Complications: You’ll be monitored immediately after the surgery for complications, and you’ll likely be able to go home the same day. Septoplasty is generally a safe procedure for most people who can go under anesthesia. The risks that remain include:
- changing of nose shape
- persistence in problems even after the surgery
- excessive bleeding
- decreased sense of smell
- temporary numbness in upper gums and teeth
- septal hematoma (mass of blood)
Cost: Septoplasty may be covered by your insurance. Without insurance, it can cost between $6,000 and $30,000.
During recovery from septoplasty, your doctor may give you medication. Taking it can reduce your risk of post-op infection or it can help manage pain or discomfort. It’s important to take all the medications your doctor prescribes.
You also want to avoid disrupting your nose while healing. The septum becomes relatively stable by three to six months after the surgery. Some changes can still happen up to a year later. To prevent this, avoid bumping your septum as much as possible.

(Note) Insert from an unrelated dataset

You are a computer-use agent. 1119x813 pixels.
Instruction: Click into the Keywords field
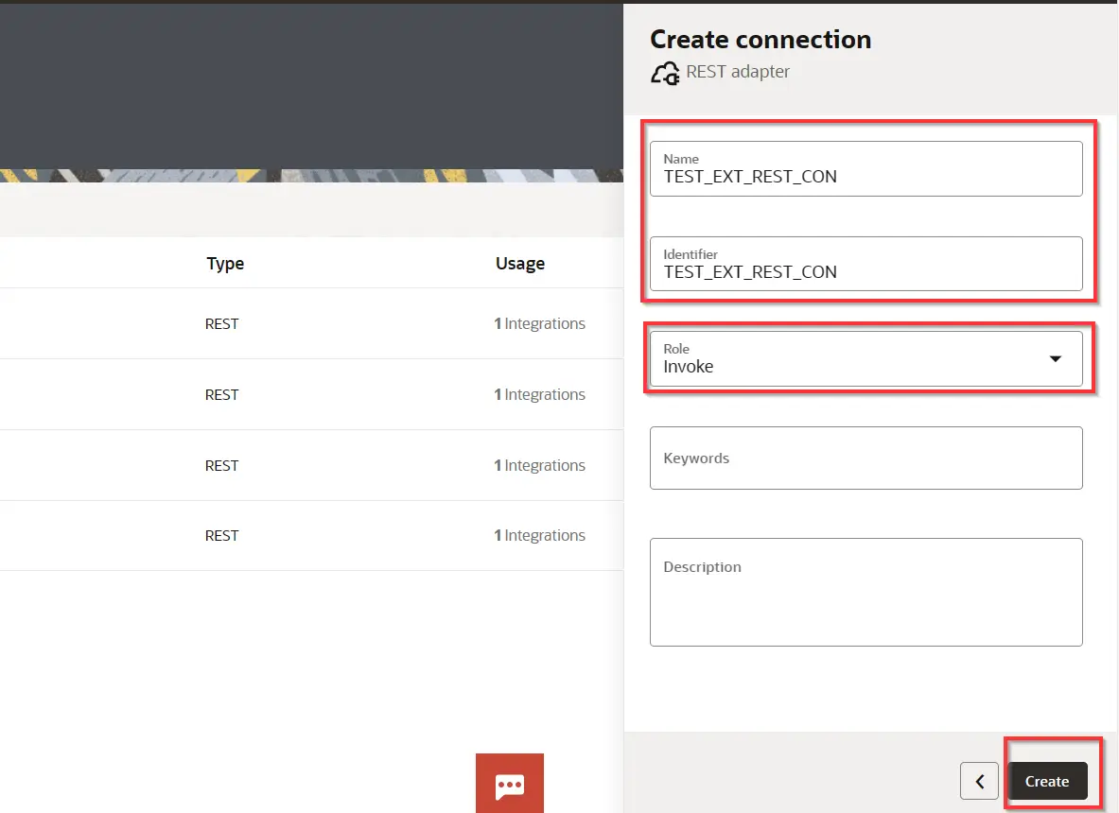point(865,458)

After the procedure, you can aid healing by following these tips:
- Don’t blow your nose.
- Elevate your head when you’re sleeping.
- Avoid strenuous exercise, including cardio.
- Wear clothes that fasten in the front instead of pulling over your head.
If left untreated, a severely deviated septum can cause complications. A common complication is the obstruction of one or both nostrils. This can cause:
- chronic sinus problems
- loud breathing during sleep
- disrupted sleep
- only being able to sleep on one side
Other complications include:
- facial pain
- dry mouth
- disturbed sleep
- pressure or congestion in the nasal passages
A deviated septum may not cause any issues and may not require treatment. In some cases, a deviated septum can lead to other complications. These include sleep apnea, snoring, congestion, difficulty breathing, infections, or nosebleeds. Severe cases may call for surgery. If you have a deviated septum that may need treatment, discuss your options with your doctor.